Tarrou, Rieux, Rambert, Grand puis plus tard, à titre personnel seulement, Paneloux en pleine faillite intellectuelle et le juge Othon s'engagent
Les comportements de tous ces personnages recouvriront le combat direct contre le fléau (la Résistance), l'asservissement et/ou la recherche du profit personnel (la Collaboration ou le trafic), la fuite ou l'indifférence.
Un deuxième niveau de lecture correspond à l'approfondissement de l'analyse de chacun des héros et tente d'en décrypter les itinéraires et les raisons/motivations de leur engagement.
Ainsi Rieux a toujours été l'homme de devoir et ne se pose pas de question sur l'attitude à adopter ; il n'aime pas qu'on parle de lui. Il incarne dans le roman l'humanisme de base. Issu du peuple, son combat s'appuie sur une intransigeante morale et une énergie farouche.
Tarrou est le héros complexe du roman : fils d'un procureur général qui administre la peine de mort comme un toubib de l'aspirine, il s'interroge constamment et s'intéresse à de graves questions comme à des choses insignifiantes (le vieux qui crache sur des chats du haut de son balcon) ; son itinéraire a d'abord été la fuite avant de trouver l'apaisement et une raison de vivre dans le combat contre la peste. Désormais, il convient de se battre même pour les choses insignifiantes qui ont toutes de l'importance, peut-être même plus que les grandes idées.
Peut-on être un saint sans Dieu, c'est le seul problème concret que je connaisse aujourd'hui
Paneloux, le curé, est aussi une personne intéressante. Sa foi et la religion à laquelle il appartient le font tenir des propos qui ne surprennent pas de la part d'un catholique en prêchant la culpabilité collective.
Peut-être devons-nous aimer ce que nous ne pouvons pas comprendre, ose Paneloux
Non, mon père, répond violemment Rieux, je me fais une autre idée de l'amour. Et je refuserai jusqu'à la mort d'aimer cette création où des enfants sont torturés*
Mais dès lors que Paneloux met les mains dans le cambouis, sa nature humaine réapparaît.
Ah, docteur, fit-il avec tristesse, je viens de comprendre ce qu'on appelle la grâce
C'est alors qu'il prend conscience de la vanité de sa foi, de l'inutilité de vouloir convaincre Rieux et qu'à titre personnel, il s'engagera totalement dans la lutte.

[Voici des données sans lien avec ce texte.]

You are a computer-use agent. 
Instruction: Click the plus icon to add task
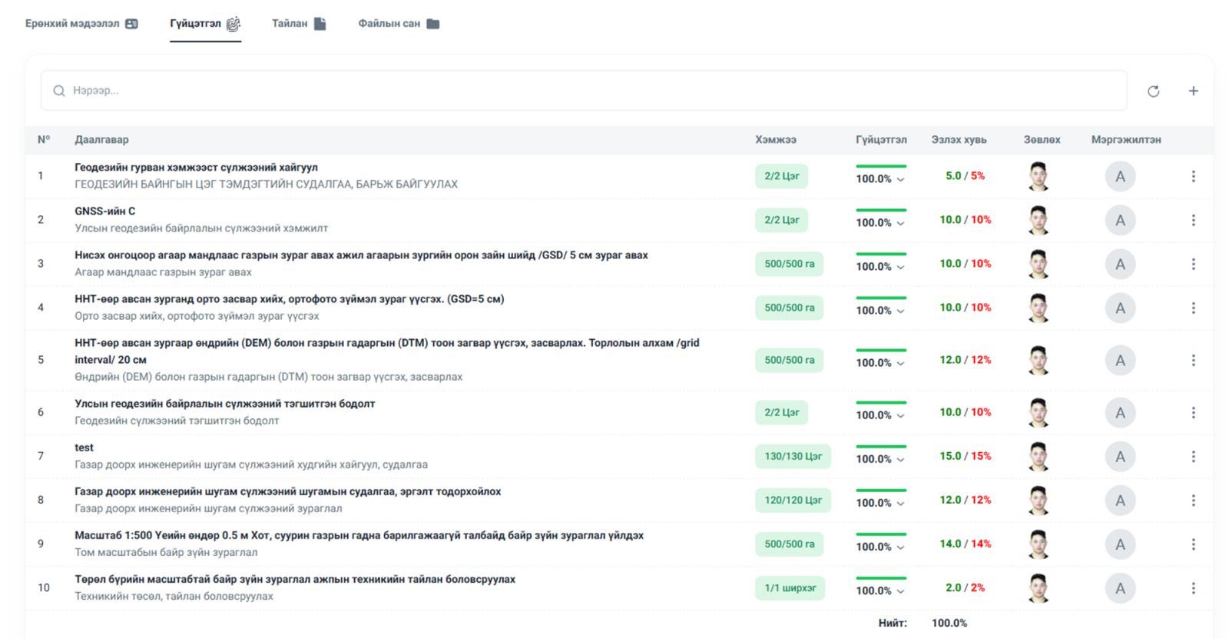(1193, 91)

Il y a un autre personnage que j'aime bien et qui est intéressant, c'est Joseph Grand qui fait partie des gens insignifiants mais profondément humains. Peut-être que Camus aime en lui ce besoin d'écrire, ce besoin d'écrire parfaitement ; En tous cas il en fera un héros ordinaire, un rouage essentiel de la lutte contre la peste.
Et s’il faut absolument un héros dans cette histoire, le narrateur propose justement ce héros insignifiant et effacé qui n’avait pour lui qu’un peu de bonté de cœur et un idéal apparemment ridicule. (en substance)
La Peste est un roman qui n'a, pour ce qui me concerne, jamais perdu de sa force.